## Task brief:
Where "Expand" occurs in a line of the entries below, copy that line.

## Exercise inputs:

- - - - -

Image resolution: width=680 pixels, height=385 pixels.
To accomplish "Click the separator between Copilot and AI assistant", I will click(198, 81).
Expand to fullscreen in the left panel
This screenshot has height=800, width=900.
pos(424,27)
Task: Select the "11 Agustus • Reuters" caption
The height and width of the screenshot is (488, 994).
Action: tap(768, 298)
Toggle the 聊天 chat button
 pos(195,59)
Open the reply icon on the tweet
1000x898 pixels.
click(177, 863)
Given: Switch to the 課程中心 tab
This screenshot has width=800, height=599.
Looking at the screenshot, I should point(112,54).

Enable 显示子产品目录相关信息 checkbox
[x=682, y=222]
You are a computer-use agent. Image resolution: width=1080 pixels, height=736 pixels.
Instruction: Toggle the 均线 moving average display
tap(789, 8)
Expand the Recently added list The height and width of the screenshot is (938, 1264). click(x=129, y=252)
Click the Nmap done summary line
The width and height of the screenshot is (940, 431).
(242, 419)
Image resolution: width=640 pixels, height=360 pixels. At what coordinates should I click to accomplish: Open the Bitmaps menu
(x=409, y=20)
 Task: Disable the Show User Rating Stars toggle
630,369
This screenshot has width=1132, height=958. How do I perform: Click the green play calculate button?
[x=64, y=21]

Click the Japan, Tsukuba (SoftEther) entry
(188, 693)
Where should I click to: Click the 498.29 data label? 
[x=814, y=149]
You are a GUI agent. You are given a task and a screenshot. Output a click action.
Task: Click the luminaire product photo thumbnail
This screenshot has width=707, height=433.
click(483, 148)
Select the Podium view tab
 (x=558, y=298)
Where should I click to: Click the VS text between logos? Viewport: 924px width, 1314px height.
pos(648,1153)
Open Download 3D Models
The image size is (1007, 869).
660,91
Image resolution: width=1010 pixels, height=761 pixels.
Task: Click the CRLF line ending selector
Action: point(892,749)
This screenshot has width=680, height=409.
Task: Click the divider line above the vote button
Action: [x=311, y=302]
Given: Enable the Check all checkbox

- - - - -

## Task result:
Expand to fullscreen in the left panel
Expand the Recently added list The height and width of the screenshot is (938, 1264). click(x=129, y=252)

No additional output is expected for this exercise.